### PROBLEM TO WORK ON
Write out exactly the lines of the entries below from the one holding "Click the chart area zoom icon" to the one holding "Viewport: 1380px width, 868px height.", inclusive, and leave out all other lines.

*** DATASET RECORDS Section Begins ***

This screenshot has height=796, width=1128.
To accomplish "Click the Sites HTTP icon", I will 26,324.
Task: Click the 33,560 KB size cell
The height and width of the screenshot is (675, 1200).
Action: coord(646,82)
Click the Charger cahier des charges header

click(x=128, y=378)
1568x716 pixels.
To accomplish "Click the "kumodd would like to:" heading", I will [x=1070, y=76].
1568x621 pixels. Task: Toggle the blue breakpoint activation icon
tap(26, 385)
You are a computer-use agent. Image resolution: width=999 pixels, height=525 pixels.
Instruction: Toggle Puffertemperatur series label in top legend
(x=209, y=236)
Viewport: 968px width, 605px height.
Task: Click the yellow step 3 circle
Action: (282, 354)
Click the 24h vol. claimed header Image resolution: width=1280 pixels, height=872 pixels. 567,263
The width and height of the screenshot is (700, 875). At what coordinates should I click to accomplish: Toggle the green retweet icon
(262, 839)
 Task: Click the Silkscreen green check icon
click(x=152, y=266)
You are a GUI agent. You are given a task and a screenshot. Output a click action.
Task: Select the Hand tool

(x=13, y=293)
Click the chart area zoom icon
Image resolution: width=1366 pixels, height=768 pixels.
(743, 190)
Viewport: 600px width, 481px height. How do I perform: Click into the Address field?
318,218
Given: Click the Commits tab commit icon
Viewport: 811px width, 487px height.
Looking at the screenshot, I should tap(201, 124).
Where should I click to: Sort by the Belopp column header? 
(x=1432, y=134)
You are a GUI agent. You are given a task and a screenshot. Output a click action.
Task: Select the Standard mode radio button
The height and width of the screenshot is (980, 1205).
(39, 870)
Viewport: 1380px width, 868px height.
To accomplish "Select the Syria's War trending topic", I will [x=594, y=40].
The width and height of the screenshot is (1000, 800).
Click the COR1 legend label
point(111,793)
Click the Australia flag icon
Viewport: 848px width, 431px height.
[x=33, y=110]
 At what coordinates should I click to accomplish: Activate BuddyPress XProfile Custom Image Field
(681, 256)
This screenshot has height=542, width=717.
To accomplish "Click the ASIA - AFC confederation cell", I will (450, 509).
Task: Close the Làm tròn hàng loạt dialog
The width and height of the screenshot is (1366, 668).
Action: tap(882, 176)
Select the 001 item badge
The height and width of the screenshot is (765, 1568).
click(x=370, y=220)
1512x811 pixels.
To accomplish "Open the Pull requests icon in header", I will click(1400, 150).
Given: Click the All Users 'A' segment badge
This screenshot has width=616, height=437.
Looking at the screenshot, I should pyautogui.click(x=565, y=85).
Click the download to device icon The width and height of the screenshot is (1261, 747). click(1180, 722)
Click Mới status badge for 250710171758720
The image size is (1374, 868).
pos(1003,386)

*** DATASET RECORDS Section Ends ***

### OUTPUT OF THE TASK
Click the chart area zoom icon
Image resolution: width=1366 pixels, height=768 pixels.
(743, 190)
Viewport: 600px width, 481px height. How do I perform: Click into the Address field?
318,218
Given: Click the Commits tab commit icon
Viewport: 811px width, 487px height.
Looking at the screenshot, I should tap(201, 124).
Where should I click to: Sort by the Belopp column header? 
(x=1432, y=134)
You are a GUI agent. You are given a task and a screenshot. Output a click action.
Task: Select the Standard mode radio button
The height and width of the screenshot is (980, 1205).
(39, 870)
Viewport: 1380px width, 868px height.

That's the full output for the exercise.